WHAT IS EXPECTED: Return every line from the records below that has the word "width".

╭─ MATERIAL SHOWN

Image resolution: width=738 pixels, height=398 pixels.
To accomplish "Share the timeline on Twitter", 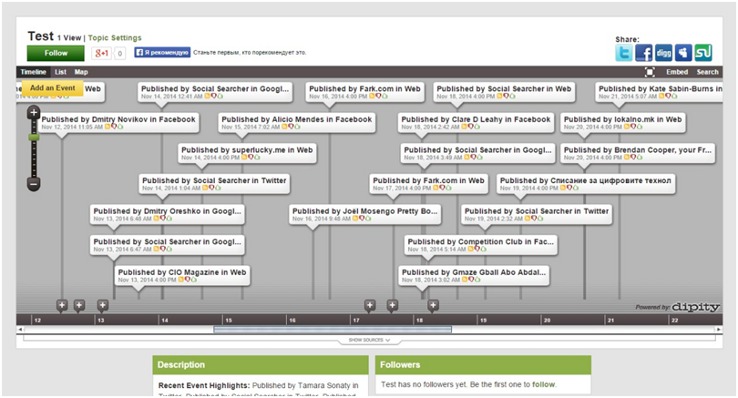I will (624, 53).
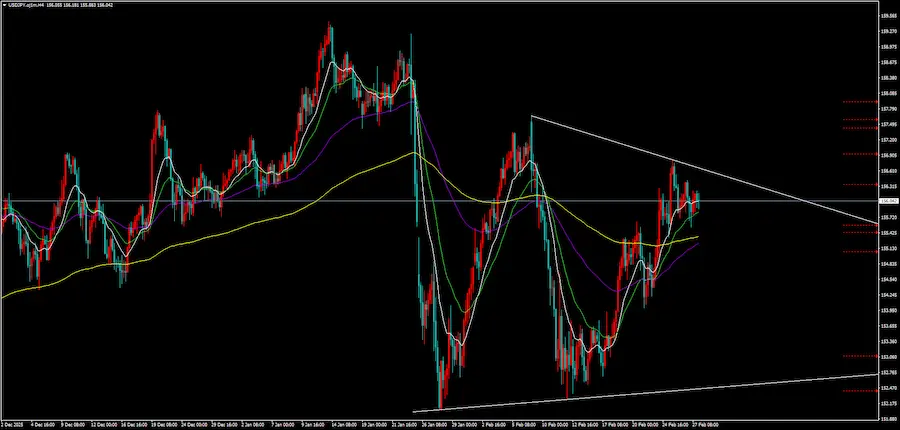Click the 157.200 price scale label
Screen dimensions: 900x430
pyautogui.click(x=887, y=139)
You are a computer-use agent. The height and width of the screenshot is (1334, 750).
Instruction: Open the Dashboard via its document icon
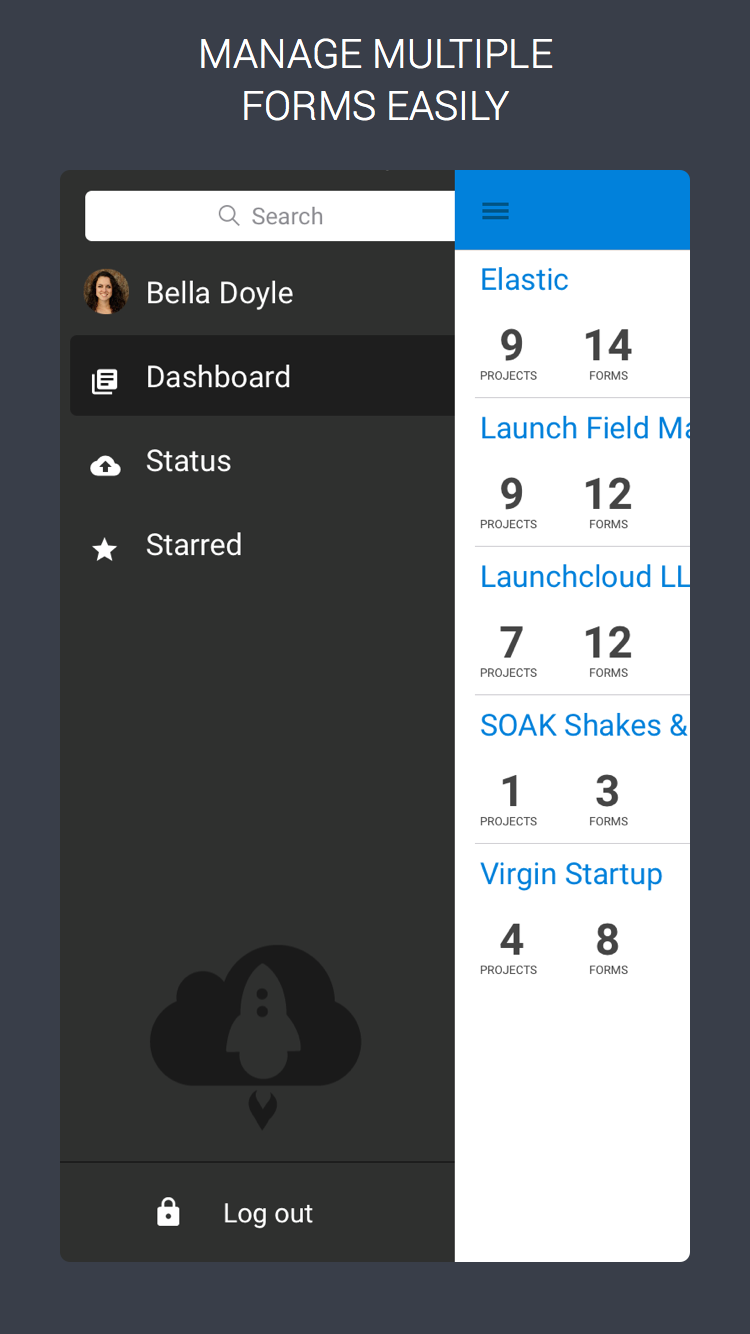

╰─

RESPONSE TO THE TASK:
Image resolution: width=738 pixels, height=398 pixels.
You are a computer-use agent. The height and width of the screenshot is (1334, 750).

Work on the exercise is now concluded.